Healthy ancillaries are just as important to the efficient running of the engine as the mechanics themselves.


The distributor is a standard Lucas DK4 automatic advance unit. After being dismantled, everything was cleaned in the ultrasonic cleaner. All moving parts were checked carefully for excessive wear and any burrs on the bob weights, the base plate and the cam were dressed to ensure that they did not stick. There was a little play in the shaft which was would have affected the consistency of the points gap, so replacement “old stock” bushes were fitted and reamed to remove all radial slop. Shims were fitted to minimise vertical play. A new drive pinion was purchased, but was found to be just soft steel: it was case-hardened before being fitted. The moving parts were lightly lubricated and the unit reassembled with new points, condensor, rotor arm and cap.

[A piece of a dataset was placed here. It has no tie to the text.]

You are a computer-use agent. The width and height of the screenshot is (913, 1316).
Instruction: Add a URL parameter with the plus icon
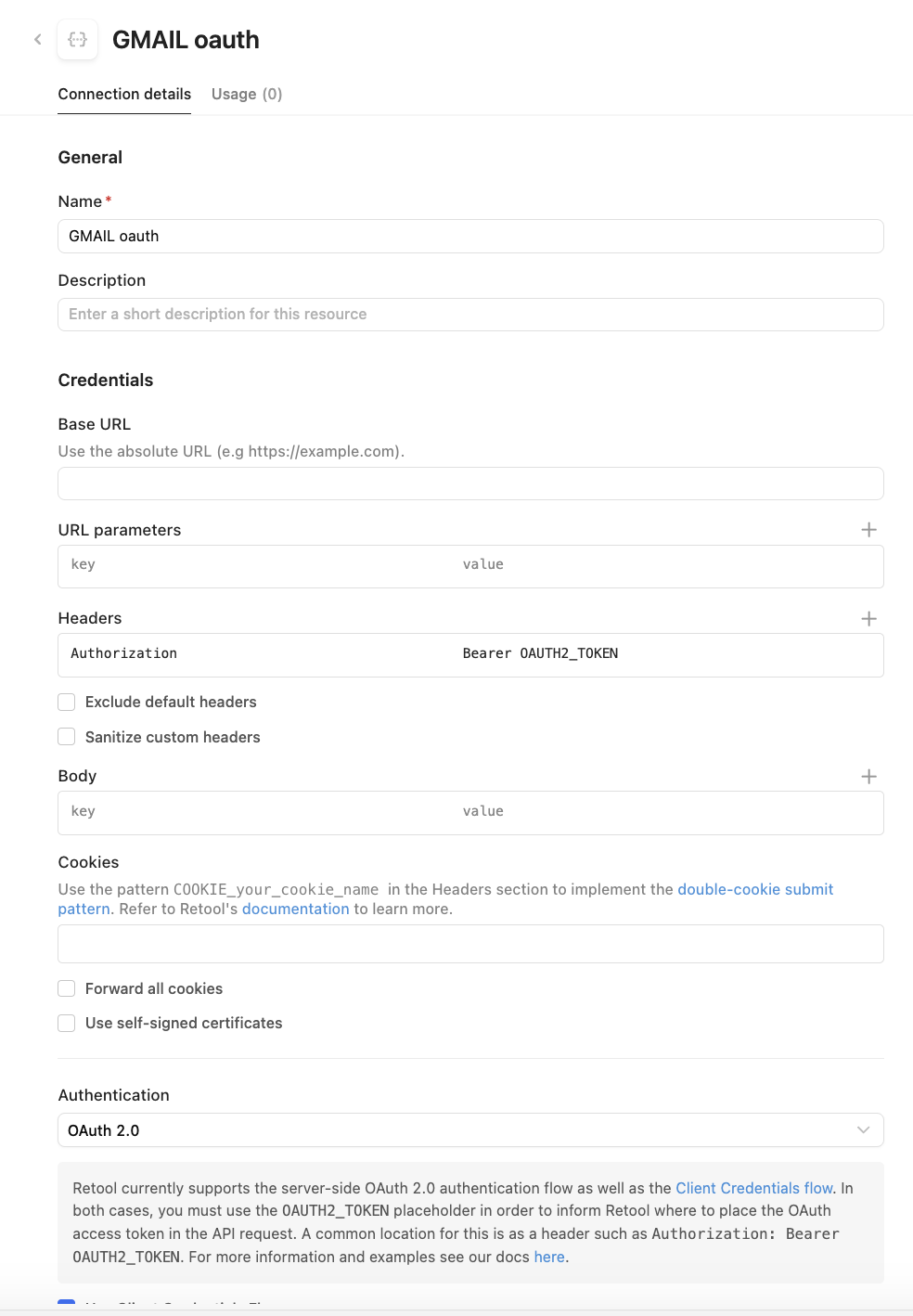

There was no carburettor on the engine when purchased, so an 1 1/4″ HS2 SU was bought from e-Bay. The device was stripped completely and everything was cleaned using an ultrasonic cleaner. It was just a cheap, basic unit from Lidl, but it is surprisingly effective.

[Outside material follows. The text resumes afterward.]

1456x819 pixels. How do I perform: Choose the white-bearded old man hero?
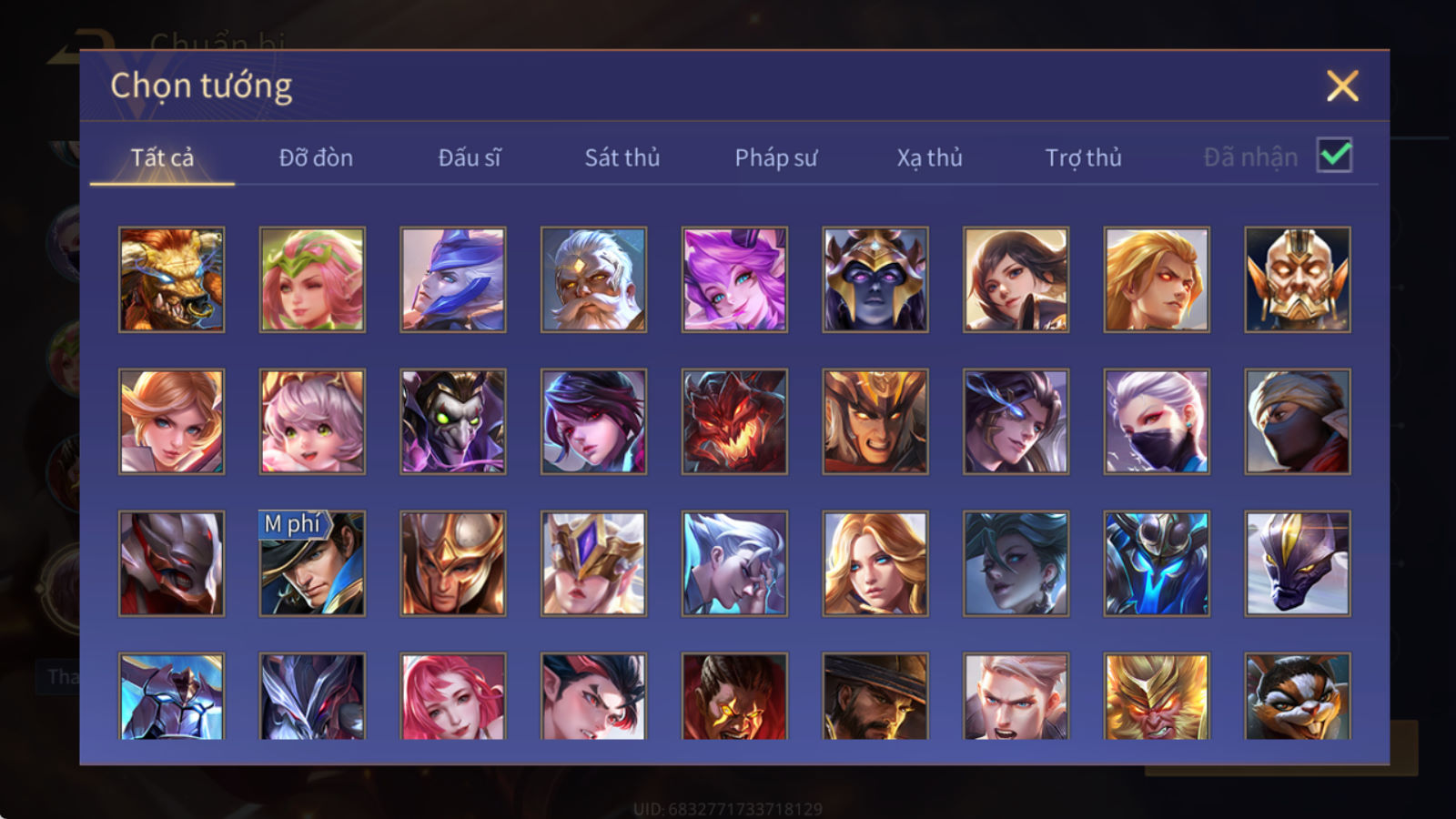[593, 279]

After being cleaned, the carburettor was refurbished with a black jet, a blue spring and a number six needle. The butterfly throttle valve spindle was replaced because it was worn, although, oddly, the holes in the body where it rotates were unworn. The mounting flange was checked to ensure that it was flat and not distorted. It was rubbed down on a sheet of wet and dry paper on a flat surface to remove any burrs and high spots. Everything was thoroughly cleaned and the needle carefully centred in the jet so that the dashpot plunger rose and fell smoothly. Finally, a brass-topped damper was fitted, purely for cosmetic reasons.

Inlet Manifold

An aluminium John Barlow inlet manifold, suited for the SU carburettor, was fitted. The inlet port profiles were gently adjusted to minimise any step between the manifold and the port.

Exhaust Manifold

A second-hand, welded tube, four-into-one “bunch of bananas” manifold was obtained. Again, the ports on the engine were matched as well as possible to the manifold ports.


This appeared to be a hybrid of models, but was in reasonable condition. The coils and armature were tested for continuity and short circuits, the commutator cleaned, the brushes and bearings replaced and the device was painted and reassembled. The terminal block was missing, so a replacement “new old stock” item was fitted. It was tested on a battery and “motored” smoothly: turning it from a drill produced a small voltage, as expected.

Starter Motor

This had good, healthy kick when tested with a battery, so it was cleaned, any service items replaced, a new pinion retaining spring fitted and the unit was reassembled after painting. The contacts in the starter switch were filed and burnished to ensure that they were flat and gave a good contact. The pivot on the arm was also checked to ensure that it moved freely.


The engine was tested on a dynamometer to ensure that it ran and to measure the power output. The modifications proved to be successful and the engine was found to be producing in the region of 21bvhp.

Next Steps

All that is left to do now is to finish building the car in which the engine is to be installed. A lick of paint, Mr. Fawlty.